▸ Instructions for the task: The response should contain all of the records, copied exactly, and none of the images.
(Beginning of Dataset content)
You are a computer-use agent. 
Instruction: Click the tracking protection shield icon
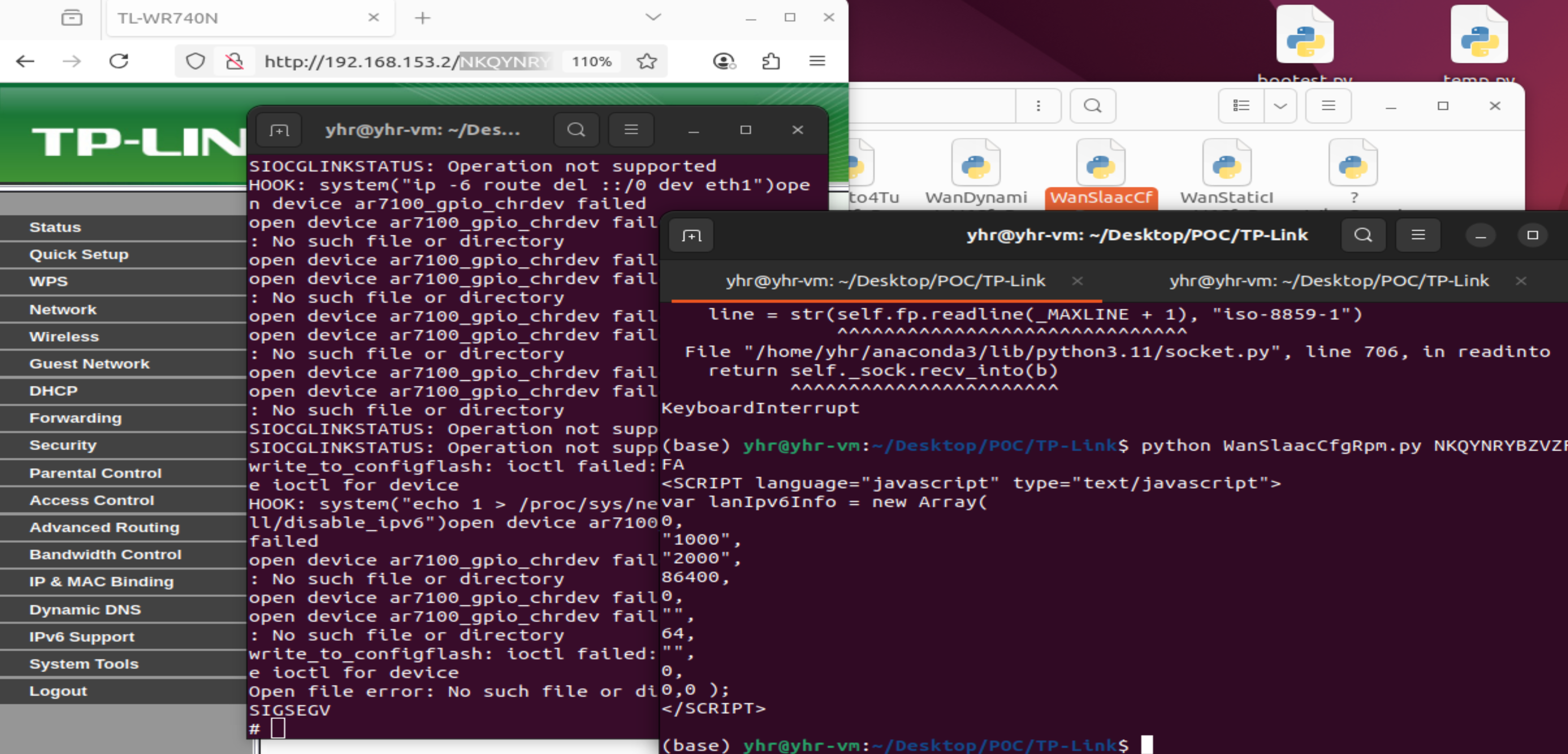click(x=195, y=61)
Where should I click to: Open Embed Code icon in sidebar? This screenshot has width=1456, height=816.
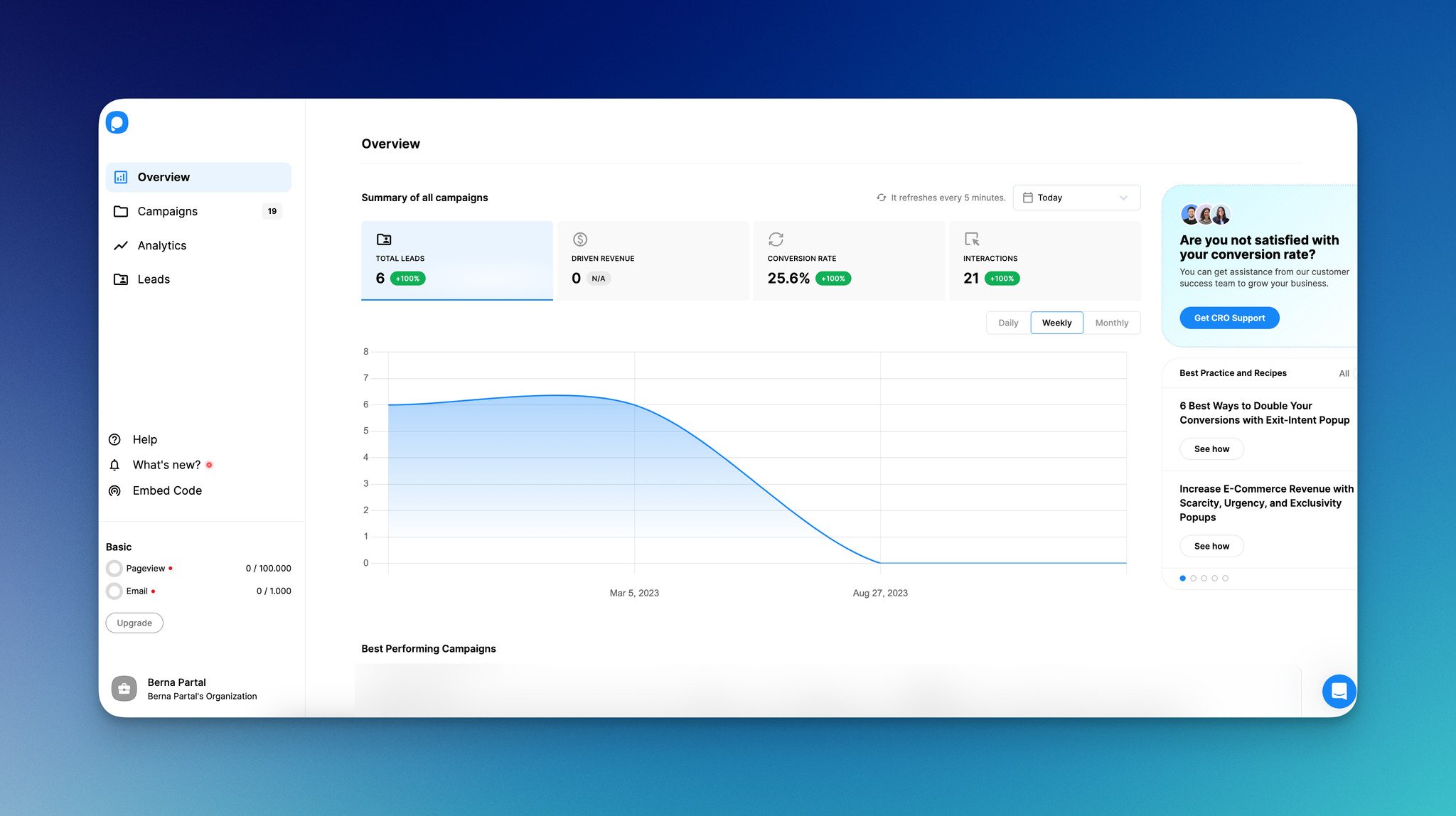point(114,490)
(End of Dataset content)
▸ Answer box:
You are a computer-use agent. 
Instruction: Click the tracking protection shield icon
click(x=195, y=61)
Where should I click to: Open Embed Code icon in sidebar? This screenshot has width=1456, height=816.
point(114,490)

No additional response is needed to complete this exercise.